Passage shown Start Marker

Project Report:
Conference Series on Environmental Economics for Federal Judges, State Supreme Court Justices, and Law Professors.
Purpose
- Investigates causes tending to destroy or impair the free-market system.
- Explores and develops market-based solutions.

Summary

In 2009 FREE offered two conferences in our series for federal judges, state supreme-court justices, and law professors. The first was, “Science, Health, Nanotechnology” & the Law and the second is “Terrorism, Civil Liberty, & National Security.”

Description

Nanotechnology controls the structure of matter at the scale of small numbers of atoms. Nanotechnology has the potential to reshape technology with important applications in energy, the environment, medicine, and manufacturing. Like most technological revolutions, this one will have some downsides. This conference explored the economic implications of proposed regulatory and intellectual property rights regimes. Speakers included:

Ray Gesteland, Ph.D., Distinguished Professor of Human Genetics, University of Utah.

George Gray, Ph.D., former Assistant Administrator, EPA’s Office of Research and Development and former Executive Director of the Harvard Center for Risk Analysis.

Todd Kuiken, Ph.D., Project on Emerging Nanotechnologies, Woodrow Wilson Int’l Center for Scholars.

Marc Porter, Ph.D. Professor of Chemistry and Chemical Engineering, University of Utah, and

Steve Strauss, Ph.D. Professor of forest biotechnology, Oregon State University.

Calls for increased national security continue to threaten our civil liberties, and debate over this encroachment persists. How can we best address calls for increased national security? What are the tradeoffs we face?

Passage shown End Marker

## Exercise requirements
Please write out the part of the project report starting at "Nanotechnology controls the" and ending at "Center for Scholars.", word for word.

Entries shown Start Marker

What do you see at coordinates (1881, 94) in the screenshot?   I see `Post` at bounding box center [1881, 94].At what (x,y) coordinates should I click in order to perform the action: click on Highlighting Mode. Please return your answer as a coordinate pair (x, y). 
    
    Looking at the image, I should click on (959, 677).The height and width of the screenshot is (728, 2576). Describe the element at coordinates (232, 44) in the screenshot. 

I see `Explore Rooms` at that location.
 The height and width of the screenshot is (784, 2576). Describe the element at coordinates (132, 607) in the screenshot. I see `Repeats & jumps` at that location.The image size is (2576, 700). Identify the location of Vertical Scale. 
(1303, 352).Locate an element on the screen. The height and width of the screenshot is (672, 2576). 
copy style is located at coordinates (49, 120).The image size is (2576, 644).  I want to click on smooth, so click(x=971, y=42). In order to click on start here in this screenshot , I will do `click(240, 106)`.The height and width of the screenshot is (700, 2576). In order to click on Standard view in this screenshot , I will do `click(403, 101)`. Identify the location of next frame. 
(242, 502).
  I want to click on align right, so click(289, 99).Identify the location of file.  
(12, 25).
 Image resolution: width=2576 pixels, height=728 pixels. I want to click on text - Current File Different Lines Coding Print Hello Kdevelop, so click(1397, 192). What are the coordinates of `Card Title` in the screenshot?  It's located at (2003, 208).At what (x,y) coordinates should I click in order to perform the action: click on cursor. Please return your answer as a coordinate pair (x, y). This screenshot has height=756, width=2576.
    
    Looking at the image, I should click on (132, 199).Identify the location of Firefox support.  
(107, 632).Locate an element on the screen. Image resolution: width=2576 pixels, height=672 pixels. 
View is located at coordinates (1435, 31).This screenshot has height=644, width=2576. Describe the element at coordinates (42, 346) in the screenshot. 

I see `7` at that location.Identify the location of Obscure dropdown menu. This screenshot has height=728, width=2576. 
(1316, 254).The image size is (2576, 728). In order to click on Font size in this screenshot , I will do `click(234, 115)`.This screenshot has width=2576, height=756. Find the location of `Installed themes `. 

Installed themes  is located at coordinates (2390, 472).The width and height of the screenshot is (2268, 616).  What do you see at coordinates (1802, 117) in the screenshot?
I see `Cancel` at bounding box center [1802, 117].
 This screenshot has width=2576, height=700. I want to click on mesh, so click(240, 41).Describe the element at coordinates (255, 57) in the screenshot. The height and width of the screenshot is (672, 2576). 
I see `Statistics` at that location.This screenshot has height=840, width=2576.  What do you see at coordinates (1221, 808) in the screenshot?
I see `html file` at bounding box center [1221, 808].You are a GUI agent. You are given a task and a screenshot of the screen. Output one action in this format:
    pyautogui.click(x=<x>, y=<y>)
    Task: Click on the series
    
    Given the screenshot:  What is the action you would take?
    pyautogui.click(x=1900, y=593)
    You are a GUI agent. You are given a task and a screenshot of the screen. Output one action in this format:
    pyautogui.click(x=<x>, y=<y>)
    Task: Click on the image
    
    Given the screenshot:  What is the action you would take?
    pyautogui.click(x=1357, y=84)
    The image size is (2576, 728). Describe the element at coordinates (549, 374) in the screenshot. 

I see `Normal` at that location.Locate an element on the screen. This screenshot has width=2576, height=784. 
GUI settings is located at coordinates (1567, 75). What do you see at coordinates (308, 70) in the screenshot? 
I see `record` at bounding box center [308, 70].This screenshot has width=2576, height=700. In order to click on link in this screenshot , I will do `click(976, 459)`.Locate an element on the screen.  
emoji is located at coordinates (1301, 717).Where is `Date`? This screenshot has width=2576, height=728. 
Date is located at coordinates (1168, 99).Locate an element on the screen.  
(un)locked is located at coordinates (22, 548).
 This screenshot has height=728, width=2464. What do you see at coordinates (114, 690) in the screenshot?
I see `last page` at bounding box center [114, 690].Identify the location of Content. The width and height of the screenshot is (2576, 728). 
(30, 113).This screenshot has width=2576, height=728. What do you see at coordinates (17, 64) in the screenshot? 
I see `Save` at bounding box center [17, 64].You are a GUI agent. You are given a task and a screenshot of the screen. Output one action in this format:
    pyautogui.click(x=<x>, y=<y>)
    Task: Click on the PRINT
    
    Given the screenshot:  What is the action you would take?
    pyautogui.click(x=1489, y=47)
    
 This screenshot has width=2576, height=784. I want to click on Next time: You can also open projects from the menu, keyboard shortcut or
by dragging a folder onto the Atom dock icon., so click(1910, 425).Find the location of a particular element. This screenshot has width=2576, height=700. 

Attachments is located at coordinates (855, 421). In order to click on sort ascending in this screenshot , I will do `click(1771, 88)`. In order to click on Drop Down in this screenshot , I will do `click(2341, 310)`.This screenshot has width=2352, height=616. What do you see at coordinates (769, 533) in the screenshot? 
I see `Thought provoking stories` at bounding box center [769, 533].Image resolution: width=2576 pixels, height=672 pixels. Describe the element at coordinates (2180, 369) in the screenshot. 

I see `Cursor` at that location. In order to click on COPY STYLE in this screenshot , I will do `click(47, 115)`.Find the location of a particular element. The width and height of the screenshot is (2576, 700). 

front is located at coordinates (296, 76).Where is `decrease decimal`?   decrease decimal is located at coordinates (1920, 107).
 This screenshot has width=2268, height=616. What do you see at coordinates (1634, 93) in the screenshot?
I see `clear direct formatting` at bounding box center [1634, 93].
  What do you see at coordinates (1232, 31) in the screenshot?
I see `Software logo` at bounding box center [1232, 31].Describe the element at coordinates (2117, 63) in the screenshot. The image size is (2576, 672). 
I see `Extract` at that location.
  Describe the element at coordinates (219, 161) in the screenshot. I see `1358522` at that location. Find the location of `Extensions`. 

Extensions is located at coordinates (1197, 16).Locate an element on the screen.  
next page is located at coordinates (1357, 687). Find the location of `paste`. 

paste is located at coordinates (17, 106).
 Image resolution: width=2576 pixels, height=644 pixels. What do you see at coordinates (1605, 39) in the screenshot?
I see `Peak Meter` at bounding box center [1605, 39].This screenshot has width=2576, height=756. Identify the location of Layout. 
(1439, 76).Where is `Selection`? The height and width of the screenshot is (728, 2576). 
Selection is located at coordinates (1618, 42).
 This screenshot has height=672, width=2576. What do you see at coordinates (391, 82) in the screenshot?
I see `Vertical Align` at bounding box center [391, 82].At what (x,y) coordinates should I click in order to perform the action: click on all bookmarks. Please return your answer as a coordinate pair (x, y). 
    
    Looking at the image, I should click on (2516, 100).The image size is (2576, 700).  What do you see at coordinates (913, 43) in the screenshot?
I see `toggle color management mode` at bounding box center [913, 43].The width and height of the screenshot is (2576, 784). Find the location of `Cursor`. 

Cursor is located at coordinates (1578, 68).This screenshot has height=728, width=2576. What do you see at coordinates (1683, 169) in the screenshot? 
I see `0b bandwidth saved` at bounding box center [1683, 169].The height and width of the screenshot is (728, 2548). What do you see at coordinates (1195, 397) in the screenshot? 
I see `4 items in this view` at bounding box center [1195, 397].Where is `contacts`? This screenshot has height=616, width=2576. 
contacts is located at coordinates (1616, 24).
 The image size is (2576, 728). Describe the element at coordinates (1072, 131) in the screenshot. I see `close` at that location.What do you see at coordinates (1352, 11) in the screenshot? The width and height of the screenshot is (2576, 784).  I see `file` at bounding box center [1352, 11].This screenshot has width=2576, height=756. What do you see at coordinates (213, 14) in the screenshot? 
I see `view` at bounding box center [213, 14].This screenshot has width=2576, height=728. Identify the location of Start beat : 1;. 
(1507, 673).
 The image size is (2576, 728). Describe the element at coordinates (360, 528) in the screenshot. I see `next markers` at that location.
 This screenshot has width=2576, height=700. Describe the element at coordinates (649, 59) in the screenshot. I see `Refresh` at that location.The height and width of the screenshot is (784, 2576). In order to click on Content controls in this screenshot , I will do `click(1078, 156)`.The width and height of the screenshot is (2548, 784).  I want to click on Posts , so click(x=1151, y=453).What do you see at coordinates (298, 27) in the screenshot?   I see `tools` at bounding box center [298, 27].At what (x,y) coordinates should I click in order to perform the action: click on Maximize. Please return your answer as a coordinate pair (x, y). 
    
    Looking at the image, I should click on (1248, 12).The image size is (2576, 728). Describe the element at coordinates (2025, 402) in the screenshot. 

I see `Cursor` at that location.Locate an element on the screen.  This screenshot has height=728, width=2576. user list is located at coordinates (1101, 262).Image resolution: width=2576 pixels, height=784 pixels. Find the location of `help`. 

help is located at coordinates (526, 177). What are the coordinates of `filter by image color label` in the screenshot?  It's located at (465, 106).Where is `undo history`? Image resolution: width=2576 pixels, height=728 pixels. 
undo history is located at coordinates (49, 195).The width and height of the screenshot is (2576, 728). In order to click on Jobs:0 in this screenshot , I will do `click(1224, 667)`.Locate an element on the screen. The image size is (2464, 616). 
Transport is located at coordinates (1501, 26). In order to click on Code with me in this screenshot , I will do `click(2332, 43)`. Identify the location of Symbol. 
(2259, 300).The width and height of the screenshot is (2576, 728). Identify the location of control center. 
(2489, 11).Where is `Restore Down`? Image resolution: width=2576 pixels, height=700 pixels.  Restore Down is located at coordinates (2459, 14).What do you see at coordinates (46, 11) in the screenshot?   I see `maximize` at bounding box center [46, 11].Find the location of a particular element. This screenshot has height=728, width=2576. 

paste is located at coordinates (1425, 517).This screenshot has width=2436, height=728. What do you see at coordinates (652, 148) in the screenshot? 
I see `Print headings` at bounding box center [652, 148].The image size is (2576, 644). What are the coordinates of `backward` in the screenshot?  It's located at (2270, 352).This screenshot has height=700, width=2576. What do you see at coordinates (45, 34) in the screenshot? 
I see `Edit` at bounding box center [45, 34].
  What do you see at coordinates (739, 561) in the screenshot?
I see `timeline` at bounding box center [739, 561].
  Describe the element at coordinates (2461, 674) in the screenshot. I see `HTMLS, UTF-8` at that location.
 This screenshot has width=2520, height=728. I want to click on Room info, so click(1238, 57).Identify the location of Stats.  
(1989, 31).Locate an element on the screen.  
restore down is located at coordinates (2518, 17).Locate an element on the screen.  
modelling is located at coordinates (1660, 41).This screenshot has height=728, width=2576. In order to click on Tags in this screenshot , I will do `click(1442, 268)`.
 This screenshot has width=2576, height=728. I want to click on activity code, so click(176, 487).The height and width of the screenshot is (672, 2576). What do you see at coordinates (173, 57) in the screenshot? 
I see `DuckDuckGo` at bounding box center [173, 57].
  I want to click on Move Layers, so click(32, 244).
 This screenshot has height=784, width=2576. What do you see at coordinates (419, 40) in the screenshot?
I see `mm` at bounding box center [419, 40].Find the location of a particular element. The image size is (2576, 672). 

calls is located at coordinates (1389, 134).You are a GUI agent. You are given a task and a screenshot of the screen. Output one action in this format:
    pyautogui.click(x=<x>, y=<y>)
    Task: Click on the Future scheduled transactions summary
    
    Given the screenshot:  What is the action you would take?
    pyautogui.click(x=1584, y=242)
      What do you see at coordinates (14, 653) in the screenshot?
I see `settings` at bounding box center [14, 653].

Entries shown End Marker

## Solution for this exercise
Nanotechnology controls the structure of matter at the scale of small numbers of atoms. Nanotechnology has the potential to reshape technology with important applications in energy, the environment, medicine, and manufacturing. Like most technological revolutions, this one will have some downsides. This conference explored the economic implications of proposed regulatory and intellectual property rights regimes. Speakers included:

Ray Gesteland, Ph.D., Distinguished Professor of Human Genetics, University of Utah.

George Gray, Ph.D., former Assistant Administrator, EPA’s Office of Research and Development and former Executive Director of the Harvard Center for Risk Analysis.

Todd Kuiken, Ph.D., Project on Emerging Nanotechnologies, Woodrow Wilson Int’l Center for Scholars.